Cette vie... et au-delà (2)

 

La conscience d’être mort, associée à un profond sentiment de paix


La sortie du corps s’accompagne d’un sentiment de raix, de sérénité, de légèreté, de liberté qui contraste avec es conditions souvent traumatiques ayant conduit à l'EMI (accident, noyade, etc.). Si la douleur physique était présente juste avant le début de l’expérience, celle-ci disparaît totalement dès les premiers instants de l’EMI :

"Après la violence de la collision de la voiture, la douleur s’est évanouie en un instant. Je ne ressentais absolument rien ! Je n’avais plus mal. J’étais incroyablement paisible. "

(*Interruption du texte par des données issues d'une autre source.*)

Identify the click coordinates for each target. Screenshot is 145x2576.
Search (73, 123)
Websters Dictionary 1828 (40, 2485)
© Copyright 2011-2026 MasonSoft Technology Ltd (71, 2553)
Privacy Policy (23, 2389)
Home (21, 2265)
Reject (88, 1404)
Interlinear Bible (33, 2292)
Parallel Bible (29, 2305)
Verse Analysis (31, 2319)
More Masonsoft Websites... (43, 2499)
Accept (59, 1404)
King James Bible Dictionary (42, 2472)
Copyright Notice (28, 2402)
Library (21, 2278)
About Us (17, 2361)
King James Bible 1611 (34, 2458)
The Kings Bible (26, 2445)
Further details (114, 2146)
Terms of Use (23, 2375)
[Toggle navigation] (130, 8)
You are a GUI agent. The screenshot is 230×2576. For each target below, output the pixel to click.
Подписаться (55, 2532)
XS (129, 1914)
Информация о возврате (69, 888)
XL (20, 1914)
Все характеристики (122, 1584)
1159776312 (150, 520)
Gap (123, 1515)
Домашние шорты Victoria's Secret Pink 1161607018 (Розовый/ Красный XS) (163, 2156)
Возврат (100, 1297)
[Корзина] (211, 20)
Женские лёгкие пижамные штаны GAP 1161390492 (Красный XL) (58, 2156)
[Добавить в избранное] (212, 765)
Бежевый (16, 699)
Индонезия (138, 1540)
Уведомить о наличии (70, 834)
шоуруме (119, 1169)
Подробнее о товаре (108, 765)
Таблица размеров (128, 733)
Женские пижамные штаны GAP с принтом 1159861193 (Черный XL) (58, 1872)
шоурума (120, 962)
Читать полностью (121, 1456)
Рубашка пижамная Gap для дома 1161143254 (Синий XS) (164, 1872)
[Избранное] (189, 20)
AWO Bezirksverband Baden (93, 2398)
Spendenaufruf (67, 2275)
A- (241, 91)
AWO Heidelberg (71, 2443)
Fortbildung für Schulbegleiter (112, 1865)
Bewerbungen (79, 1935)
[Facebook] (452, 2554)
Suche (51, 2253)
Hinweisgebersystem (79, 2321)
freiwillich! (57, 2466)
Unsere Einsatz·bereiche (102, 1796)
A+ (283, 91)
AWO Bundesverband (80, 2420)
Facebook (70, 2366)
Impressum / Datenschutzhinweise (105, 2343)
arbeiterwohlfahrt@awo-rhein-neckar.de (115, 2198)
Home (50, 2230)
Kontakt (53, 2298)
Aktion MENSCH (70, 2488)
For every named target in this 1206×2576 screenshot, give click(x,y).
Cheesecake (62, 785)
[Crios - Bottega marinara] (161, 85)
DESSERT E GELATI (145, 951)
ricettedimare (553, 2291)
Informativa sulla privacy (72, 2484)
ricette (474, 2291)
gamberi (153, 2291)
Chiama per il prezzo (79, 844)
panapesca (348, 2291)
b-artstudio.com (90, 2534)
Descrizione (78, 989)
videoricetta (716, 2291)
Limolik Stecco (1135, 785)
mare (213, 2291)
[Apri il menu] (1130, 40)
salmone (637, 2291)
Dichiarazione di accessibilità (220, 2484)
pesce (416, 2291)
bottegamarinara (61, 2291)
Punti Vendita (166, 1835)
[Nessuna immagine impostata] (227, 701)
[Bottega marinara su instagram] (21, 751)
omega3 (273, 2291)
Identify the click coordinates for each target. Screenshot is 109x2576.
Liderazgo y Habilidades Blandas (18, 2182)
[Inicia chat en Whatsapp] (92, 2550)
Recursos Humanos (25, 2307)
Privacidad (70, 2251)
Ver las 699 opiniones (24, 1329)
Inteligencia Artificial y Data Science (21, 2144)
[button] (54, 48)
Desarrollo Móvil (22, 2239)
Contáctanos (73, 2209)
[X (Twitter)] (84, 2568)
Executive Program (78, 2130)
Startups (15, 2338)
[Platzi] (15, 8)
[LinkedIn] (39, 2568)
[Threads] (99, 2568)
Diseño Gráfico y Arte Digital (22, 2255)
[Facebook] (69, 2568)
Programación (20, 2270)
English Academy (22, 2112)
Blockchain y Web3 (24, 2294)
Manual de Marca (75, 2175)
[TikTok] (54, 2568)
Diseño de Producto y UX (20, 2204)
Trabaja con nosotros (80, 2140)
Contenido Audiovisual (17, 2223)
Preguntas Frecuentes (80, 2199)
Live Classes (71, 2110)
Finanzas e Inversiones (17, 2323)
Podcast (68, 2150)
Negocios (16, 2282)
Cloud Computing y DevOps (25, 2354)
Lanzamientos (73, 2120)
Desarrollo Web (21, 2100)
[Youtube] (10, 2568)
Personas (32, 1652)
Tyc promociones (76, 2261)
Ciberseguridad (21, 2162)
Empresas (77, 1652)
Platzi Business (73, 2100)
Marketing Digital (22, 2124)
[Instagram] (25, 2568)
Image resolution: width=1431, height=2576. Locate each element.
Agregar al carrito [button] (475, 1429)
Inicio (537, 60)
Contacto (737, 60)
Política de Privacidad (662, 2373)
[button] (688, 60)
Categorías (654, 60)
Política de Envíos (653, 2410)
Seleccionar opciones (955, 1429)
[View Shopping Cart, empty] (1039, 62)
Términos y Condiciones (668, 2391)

«Je me sentais comme libéré d’un énorme poids, en paix comme jamais je ne l’avais été. C’était une impression extraordinaire ! »

« En voyant mon corps étendu dans le salon après mon arrêt cardiaque, j’ai pris conscience que j’étais morte... mais ça ne me faisait pas grand-chose. Je n’étais pas triste, mais au contraire c’était très calme, très paisible. C’était comme une évidence de me retrouver dans cette situation... C’est vraiment dur de vous expliquer quel sentiment cela me procurait... mais c’est comme si je rentrais à la maison. Je me sentais en totale sécurité. »

La perception d’un tunnel et d’un environnement décrit comme « paradisiaque »

« Puis, je me suis retrouvé comme propulsé, ou aspiré, à vive allure dans une sorte de tunnel... enfin, je n’en voyais pas vraiment les parois mais je sais que c’était comme un long tunnel. C’était sombre mais pas du tout effrayant. J’avais l’impression d’aller à toute vitesse vers un point très lumineux qui était tout au bout et qui grandissait au fur et à mesure que je m’en approchais. Je ne sais pas pourquoi mais j’étais en confiance, comme si je savais ce qu’il y avait à son extrémité... je savais que j’étais déjà venu là. Cela m’était curieusement familier. »...

La rencontre avec un être de lumière

Autre élément essentiel des récits d’EMI : la rencontre avec un «être de lumière». C’est ainsi que le nomment bon nombre de personnes. Les noms qu’on lui attribue sont multiples et sont le reflet des croyances individuelles : certaines personnes l’appellent « Dieu », d’autres l’associent à une figure emblématique comme le Christ, le Bouddha, le Prophète, un archange, etc. Quoi qu’il en soit, il est clair que toutes décrivent une seule et même réalité. Or, cette rencontre est un aspect déterminant des EMI car elle semble à l’origine des changements profonds qui surviennent chez les personnes ayant fait cette expérience.

« J’étais propulsé à vive allure dans ce tunnel et, à son extrémité, je me suis retrouvé dans une intense lumière. C’était très brillant mais pas du tout éblouissant. Et cette lumière était “quelqu’un”. Je savais que j’étais en présence d’une parfaite entité de lumière, débordant d’une compassion et d’un amour infini, un être de sagesse qui me voyait dans tout ce que j’étais. Cet être n’était qu’amour et il n’y avait rien d’autre que l’amour qui existait, comme si cela était la seule et unique texture de l’univers. »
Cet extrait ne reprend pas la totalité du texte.